*ASSIGNMENT*. In the records below, find the line that contains "Task: Click the Rename link for Column" and the line that contains "You are a computer-use agent. Image", then retype exactly those two lines and every line between them.

*DATASET ENTRIES*.
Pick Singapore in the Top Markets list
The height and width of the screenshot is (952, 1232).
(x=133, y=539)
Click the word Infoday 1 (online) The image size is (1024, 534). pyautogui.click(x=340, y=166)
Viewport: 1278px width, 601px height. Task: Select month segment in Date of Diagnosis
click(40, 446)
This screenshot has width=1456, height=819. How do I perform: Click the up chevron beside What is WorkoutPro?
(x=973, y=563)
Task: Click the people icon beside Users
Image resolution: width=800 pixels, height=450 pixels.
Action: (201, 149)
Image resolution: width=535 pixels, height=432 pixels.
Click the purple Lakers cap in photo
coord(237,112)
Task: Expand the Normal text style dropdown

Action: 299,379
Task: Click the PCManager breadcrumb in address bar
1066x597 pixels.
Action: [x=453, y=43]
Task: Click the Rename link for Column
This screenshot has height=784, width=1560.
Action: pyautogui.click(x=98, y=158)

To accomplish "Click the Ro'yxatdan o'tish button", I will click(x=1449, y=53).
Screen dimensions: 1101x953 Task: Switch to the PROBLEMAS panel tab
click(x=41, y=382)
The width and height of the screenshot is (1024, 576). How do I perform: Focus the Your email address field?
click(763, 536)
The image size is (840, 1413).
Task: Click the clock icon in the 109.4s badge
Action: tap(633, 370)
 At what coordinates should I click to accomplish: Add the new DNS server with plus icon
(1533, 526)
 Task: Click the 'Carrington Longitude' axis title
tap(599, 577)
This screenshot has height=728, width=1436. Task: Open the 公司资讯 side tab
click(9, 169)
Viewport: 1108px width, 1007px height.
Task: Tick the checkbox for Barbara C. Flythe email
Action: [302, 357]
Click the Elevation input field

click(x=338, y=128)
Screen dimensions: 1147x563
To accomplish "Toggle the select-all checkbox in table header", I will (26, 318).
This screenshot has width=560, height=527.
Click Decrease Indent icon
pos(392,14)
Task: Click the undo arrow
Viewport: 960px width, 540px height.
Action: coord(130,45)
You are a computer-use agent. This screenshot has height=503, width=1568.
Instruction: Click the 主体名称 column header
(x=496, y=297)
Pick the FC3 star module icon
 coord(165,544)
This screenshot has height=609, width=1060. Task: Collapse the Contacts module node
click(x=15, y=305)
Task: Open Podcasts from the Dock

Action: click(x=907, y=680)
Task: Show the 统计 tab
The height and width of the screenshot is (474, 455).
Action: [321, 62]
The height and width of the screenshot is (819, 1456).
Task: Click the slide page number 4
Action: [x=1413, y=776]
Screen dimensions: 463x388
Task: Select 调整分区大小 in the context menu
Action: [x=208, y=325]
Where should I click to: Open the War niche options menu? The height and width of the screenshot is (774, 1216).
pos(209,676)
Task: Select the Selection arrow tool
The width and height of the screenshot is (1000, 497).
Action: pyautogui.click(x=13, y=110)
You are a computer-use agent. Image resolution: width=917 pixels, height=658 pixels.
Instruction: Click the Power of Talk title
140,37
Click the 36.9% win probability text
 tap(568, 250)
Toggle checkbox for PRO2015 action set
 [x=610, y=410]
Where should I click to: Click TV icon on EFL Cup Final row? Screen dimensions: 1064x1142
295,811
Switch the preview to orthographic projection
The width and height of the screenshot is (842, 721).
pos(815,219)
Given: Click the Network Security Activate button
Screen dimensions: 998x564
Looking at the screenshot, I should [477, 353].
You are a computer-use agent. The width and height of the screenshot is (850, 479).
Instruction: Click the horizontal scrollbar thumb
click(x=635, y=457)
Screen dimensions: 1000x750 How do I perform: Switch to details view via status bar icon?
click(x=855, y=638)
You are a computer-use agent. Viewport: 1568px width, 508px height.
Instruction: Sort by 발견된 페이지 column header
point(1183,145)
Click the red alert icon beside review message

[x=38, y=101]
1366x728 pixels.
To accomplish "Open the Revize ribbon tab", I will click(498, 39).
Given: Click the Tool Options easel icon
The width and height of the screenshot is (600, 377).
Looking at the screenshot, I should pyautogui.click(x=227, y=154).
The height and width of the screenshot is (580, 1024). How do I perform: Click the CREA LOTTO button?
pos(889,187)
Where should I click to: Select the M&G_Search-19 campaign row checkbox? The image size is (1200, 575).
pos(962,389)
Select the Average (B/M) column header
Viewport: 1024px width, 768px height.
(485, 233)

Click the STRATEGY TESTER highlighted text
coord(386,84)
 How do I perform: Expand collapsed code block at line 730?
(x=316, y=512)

*TASK RESULT*.
Task: Click the Rename link for Column
This screenshot has height=784, width=1560.
Action: pyautogui.click(x=98, y=158)

To accomplish "Click the Ro'yxatdan o'tish button", I will click(x=1449, y=53).
Screen dimensions: 1101x953 Task: Switch to the PROBLEMAS panel tab
click(x=41, y=382)
The width and height of the screenshot is (1024, 576). How do I perform: Focus the Your email address field?
click(763, 536)
The image size is (840, 1413).
Task: Click the clock icon in the 109.4s badge
Action: tap(633, 370)
 At what coordinates should I click to accomplish: Add the new DNS server with plus icon
(1533, 526)
 Task: Click the 'Carrington Longitude' axis title
tap(599, 577)
This screenshot has height=728, width=1436. Task: Open the 公司资讯 side tab
click(9, 169)
Viewport: 1108px width, 1007px height.
Task: Tick the checkbox for Barbara C. Flythe email
Action: [302, 357]
Click the Elevation input field

click(x=338, y=128)
Screen dimensions: 1147x563
To accomplish "Toggle the select-all checkbox in table header", I will (26, 318).
This screenshot has width=560, height=527.
Click Decrease Indent icon
pos(392,14)
Task: Click the undo arrow
Viewport: 960px width, 540px height.
Action: coord(130,45)
You are a computer-use agent. This screenshot has height=503, width=1568.
Instruction: Click the 主体名称 column header
(x=496, y=297)
Pick the FC3 star module icon
 coord(165,544)
This screenshot has height=609, width=1060. Task: Collapse the Contacts module node
click(x=15, y=305)
Task: Open Podcasts from the Dock

Action: click(x=907, y=680)
Task: Show the 统计 tab
The height and width of the screenshot is (474, 455).
Action: [321, 62]
The height and width of the screenshot is (819, 1456).
Task: Click the slide page number 4
Action: [x=1413, y=776]
Screen dimensions: 463x388
Task: Select 调整分区大小 in the context menu
Action: [x=208, y=325]
Where should I click to: Open the War niche options menu? The height and width of the screenshot is (774, 1216).
pos(209,676)
Task: Select the Selection arrow tool
The width and height of the screenshot is (1000, 497).
Action: pyautogui.click(x=13, y=110)
You are a computer-use agent. Image resolution: width=917 pixels, height=658 pixels.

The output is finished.